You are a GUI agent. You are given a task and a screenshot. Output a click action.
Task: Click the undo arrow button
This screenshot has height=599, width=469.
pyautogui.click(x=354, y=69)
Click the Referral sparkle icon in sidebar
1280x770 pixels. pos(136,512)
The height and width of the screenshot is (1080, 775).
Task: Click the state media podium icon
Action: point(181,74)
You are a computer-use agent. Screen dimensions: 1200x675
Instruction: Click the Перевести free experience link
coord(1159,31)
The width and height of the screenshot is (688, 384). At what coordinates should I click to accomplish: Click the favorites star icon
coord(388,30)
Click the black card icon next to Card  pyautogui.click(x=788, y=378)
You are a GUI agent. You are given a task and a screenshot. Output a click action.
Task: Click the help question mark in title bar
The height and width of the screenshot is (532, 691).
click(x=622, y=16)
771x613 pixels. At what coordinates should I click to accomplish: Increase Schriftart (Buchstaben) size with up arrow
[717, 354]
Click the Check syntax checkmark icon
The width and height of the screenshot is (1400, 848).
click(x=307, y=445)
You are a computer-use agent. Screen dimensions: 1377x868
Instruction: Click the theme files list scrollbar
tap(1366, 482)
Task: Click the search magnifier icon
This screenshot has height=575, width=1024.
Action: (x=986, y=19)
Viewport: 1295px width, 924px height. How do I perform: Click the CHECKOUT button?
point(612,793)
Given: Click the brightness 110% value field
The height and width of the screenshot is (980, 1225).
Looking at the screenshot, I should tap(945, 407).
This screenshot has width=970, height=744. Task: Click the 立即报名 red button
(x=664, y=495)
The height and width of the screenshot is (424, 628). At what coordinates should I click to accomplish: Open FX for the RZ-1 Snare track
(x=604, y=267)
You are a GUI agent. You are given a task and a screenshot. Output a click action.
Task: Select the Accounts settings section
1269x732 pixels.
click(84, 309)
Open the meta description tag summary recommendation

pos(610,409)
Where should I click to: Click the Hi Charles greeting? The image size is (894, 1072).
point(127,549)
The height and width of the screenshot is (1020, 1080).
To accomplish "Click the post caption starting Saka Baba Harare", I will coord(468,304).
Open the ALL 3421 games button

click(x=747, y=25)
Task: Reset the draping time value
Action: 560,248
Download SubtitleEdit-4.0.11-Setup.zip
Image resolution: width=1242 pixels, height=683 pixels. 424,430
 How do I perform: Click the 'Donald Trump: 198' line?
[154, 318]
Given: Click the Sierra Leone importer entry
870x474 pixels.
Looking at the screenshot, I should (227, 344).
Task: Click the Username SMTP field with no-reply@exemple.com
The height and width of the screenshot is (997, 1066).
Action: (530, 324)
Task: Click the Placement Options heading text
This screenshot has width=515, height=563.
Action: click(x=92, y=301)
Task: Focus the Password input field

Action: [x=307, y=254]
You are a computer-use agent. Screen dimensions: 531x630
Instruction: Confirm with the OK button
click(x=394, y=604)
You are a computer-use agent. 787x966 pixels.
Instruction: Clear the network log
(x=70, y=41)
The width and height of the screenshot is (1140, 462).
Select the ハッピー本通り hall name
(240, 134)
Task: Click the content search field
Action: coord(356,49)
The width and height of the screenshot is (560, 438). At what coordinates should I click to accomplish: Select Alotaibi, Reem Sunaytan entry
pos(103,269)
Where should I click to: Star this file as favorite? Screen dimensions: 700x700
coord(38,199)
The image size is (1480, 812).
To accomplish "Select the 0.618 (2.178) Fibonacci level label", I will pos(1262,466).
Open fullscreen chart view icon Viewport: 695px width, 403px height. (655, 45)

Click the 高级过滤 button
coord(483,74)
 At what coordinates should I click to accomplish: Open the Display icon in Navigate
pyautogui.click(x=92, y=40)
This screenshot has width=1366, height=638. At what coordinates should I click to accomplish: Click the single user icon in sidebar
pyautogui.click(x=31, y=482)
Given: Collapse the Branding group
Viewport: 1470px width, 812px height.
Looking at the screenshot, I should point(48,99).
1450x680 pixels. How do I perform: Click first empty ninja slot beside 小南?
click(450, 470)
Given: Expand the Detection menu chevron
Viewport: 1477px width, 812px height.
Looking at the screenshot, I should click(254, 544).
+ + + +
◆ **THE PROBLEM**
Set down each record verbatim.

◆ **EXERCISE OUTPUT**
You are a GUI agent. You are given a task and a screenshot. Output a click action.
Task: Click the undo arrow button
This screenshot has height=599, width=469.
pyautogui.click(x=354, y=69)
Click the Referral sparkle icon in sidebar
1280x770 pixels. pos(136,512)
The height and width of the screenshot is (1080, 775).
Task: Click the state media podium icon
Action: point(181,74)
You are a computer-use agent. Screen dimensions: 1200x675
Instruction: Click the Перевести free experience link
coord(1159,31)
The width and height of the screenshot is (688, 384). At what coordinates should I click to accomplish: Click the favorites star icon
coord(388,30)
Click the black card icon next to Card  pyautogui.click(x=788, y=378)
You are a GUI agent. You are given a task and a screenshot. Output a click action.
Task: Click the help question mark in title bar
The height and width of the screenshot is (532, 691).
click(x=622, y=16)
771x613 pixels. At what coordinates should I click to accomplish: Increase Schriftart (Buchstaben) size with up arrow
[717, 354]
Click the Check syntax checkmark icon
The width and height of the screenshot is (1400, 848).
click(x=307, y=445)
You are a computer-use agent. Screen dimensions: 1377x868
Instruction: Click the theme files list scrollbar
tap(1366, 482)
Task: Click the search magnifier icon
This screenshot has height=575, width=1024.
Action: (x=986, y=19)
Viewport: 1295px width, 924px height. How do I perform: Click the CHECKOUT button?
point(612,793)
Given: Click the brightness 110% value field
The height and width of the screenshot is (980, 1225).
Looking at the screenshot, I should tap(945, 407).
This screenshot has width=970, height=744. Task: Click the 立即报名 red button
(x=664, y=495)
The height and width of the screenshot is (424, 628). At what coordinates should I click to accomplish: Open FX for the RZ-1 Snare track
(x=604, y=267)
You are a GUI agent. You are given a task and a screenshot. Output a click action.
Task: Select the Accounts settings section
1269x732 pixels.
click(84, 309)
Open the meta description tag summary recommendation

pos(610,409)
Where should I click to: Click the Hi Charles greeting? The image size is (894, 1072).
point(127,549)
The height and width of the screenshot is (1020, 1080).
To accomplish "Click the post caption starting Saka Baba Harare", I will coord(468,304).
Open the ALL 3421 games button

click(x=747, y=25)
Task: Reset the draping time value
Action: 560,248
Download SubtitleEdit-4.0.11-Setup.zip
Image resolution: width=1242 pixels, height=683 pixels. 424,430
 How do I perform: Click the 'Donald Trump: 198' line?
[154, 318]
Given: Click the Sierra Leone importer entry
870x474 pixels.
Looking at the screenshot, I should (227, 344).
Task: Click the Username SMTP field with no-reply@exemple.com
The height and width of the screenshot is (997, 1066).
Action: (530, 324)
Task: Click the Placement Options heading text
This screenshot has width=515, height=563.
Action: click(x=92, y=301)
Task: Focus the Password input field

Action: [x=307, y=254]
You are a computer-use agent. Screen dimensions: 531x630
Instruction: Confirm with the OK button
click(x=394, y=604)
You are a computer-use agent. 787x966 pixels.
Instruction: Clear the network log
(x=70, y=41)
The width and height of the screenshot is (1140, 462).
Select the ハッピー本通り hall name
(240, 134)
Task: Click the content search field
Action: coord(356,49)
The width and height of the screenshot is (560, 438). At what coordinates should I click to accomplish: Select Alotaibi, Reem Sunaytan entry
pos(103,269)
Where should I click to: Star this file as favorite? Screen dimensions: 700x700
coord(38,199)
The image size is (1480, 812).
To accomplish "Select the 0.618 (2.178) Fibonacci level label", I will pos(1262,466).
Open fullscreen chart view icon Viewport: 695px width, 403px height. (655, 45)

Click the 高级过滤 button
coord(483,74)
 At what coordinates should I click to accomplish: Open the Display icon in Navigate
pyautogui.click(x=92, y=40)
This screenshot has width=1366, height=638. At what coordinates should I click to accomplish: Click the single user icon in sidebar
pyautogui.click(x=31, y=482)
Given: Collapse the Branding group
Viewport: 1470px width, 812px height.
Looking at the screenshot, I should point(48,99).
1450x680 pixels. How do I perform: Click first empty ninja slot beside 小南?
click(450, 470)
Given: Expand the Detection menu chevron
Viewport: 1477px width, 812px height.
Looking at the screenshot, I should click(254, 544).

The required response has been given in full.